Field Methods in Psychology – Chapter 1 Essentials
Why Study Research Methods
Everyday media cites “scientific” claims; methods help you judge credibility.
Key questions to ask: Who were the participants? What method? Peer-reviewed? Generalizable?
Ways of Knowing
Intuition: gut feelings; prone to biases (illusory correlations).
Authority: experts or influencers; can be wrong without evidence.
Empiricism: knowledge via systematic observation & measurement.
Scientific Skepticism: requires testable, replicable evidence before acceptance.
Scientific Approach (Process)
Ask a focused question.
Collect data with clear variables & ethical procedures.
Analyze via statistics or thematic coding.
Draw conclusions, note limits, consider alternatives.
Share for peer critique & replication.
Features of Scientific Thinking
Data-driven: claims need observable evidence.
Replicable: methods detailed so others can repeat.
Adversarial: ideas compete; only strongest evidence survives.

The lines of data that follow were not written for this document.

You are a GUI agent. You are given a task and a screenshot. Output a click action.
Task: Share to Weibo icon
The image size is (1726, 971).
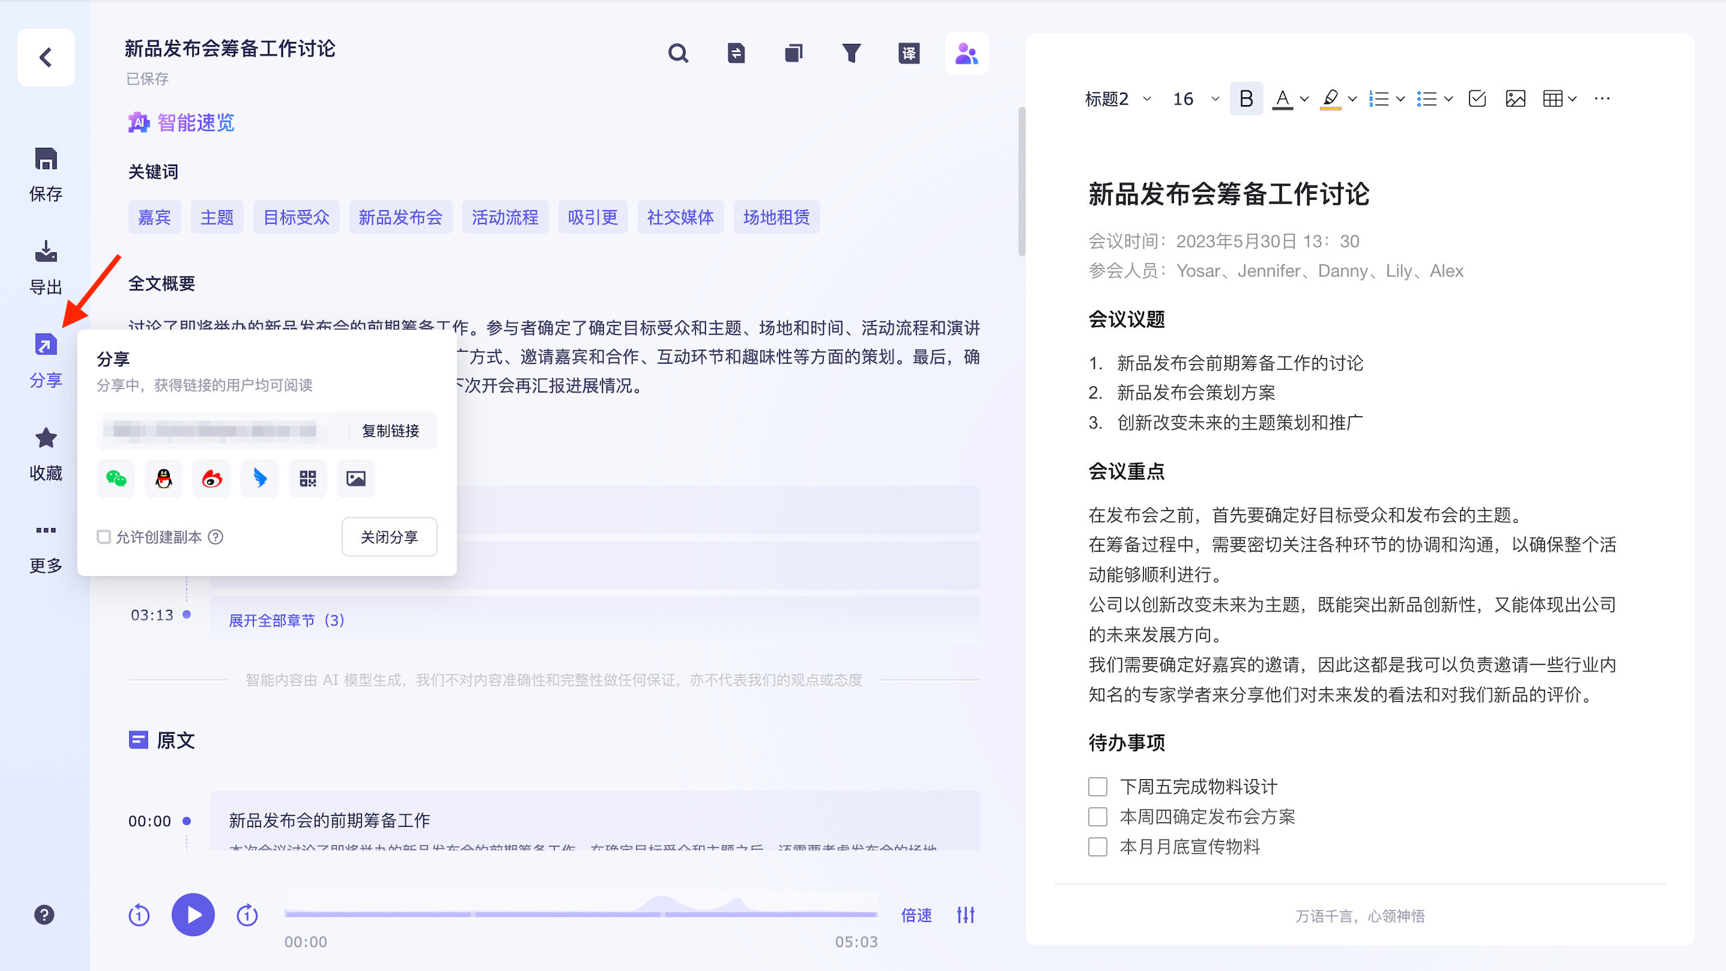tap(212, 478)
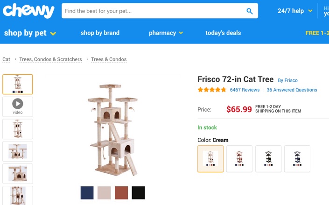This screenshot has height=205, width=329.
Task: Play the product video thumbnail
Action: pyautogui.click(x=18, y=106)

Peer-reviewed: experts vet work before publication.
Spotting Pseudoscience
Claims not testable / unverifiable.
Relies on testimonials, vague language.
Ignores method details & peer review (e.g., astrology, graphology, facilitated communication).
Goals of Scientific Research
Description: what is happening? (e.g., hrs on TikTok).
Prediction: identify correlations; X \rightarrow Y likely (not causal).
Causation: show X causes Y via:
Temporal precedence
Covariation
No alternative explanations
Explanation: uncover underlying mechanisms (the “why”).
Basic vs Applied Research
Basic: tests theories, seeks general knowledge (e.g., fMRI on memory encoding).
Applied: solves real problems, evaluates interventions (e.g., school mental-health program).
Interconnected: basic provides foundations; applied refines theories in context.
Eight Key Questions When Evaluating a Study
Research goal: description, prediction, causation, explanation?
Method: survey, experiment, observation, etc.?
Measures: how were variables operationalized?
Participants: who & how selected? Generalizable?
Findings: what do data show?
Replication: confirmed by others?
Limitations: biases, sample size, confounds?
Ethics: safe & respectful procedures?
Quick Reminder
Critical thinking in research = asking for evidence, methods, and peer validation before believing any claim.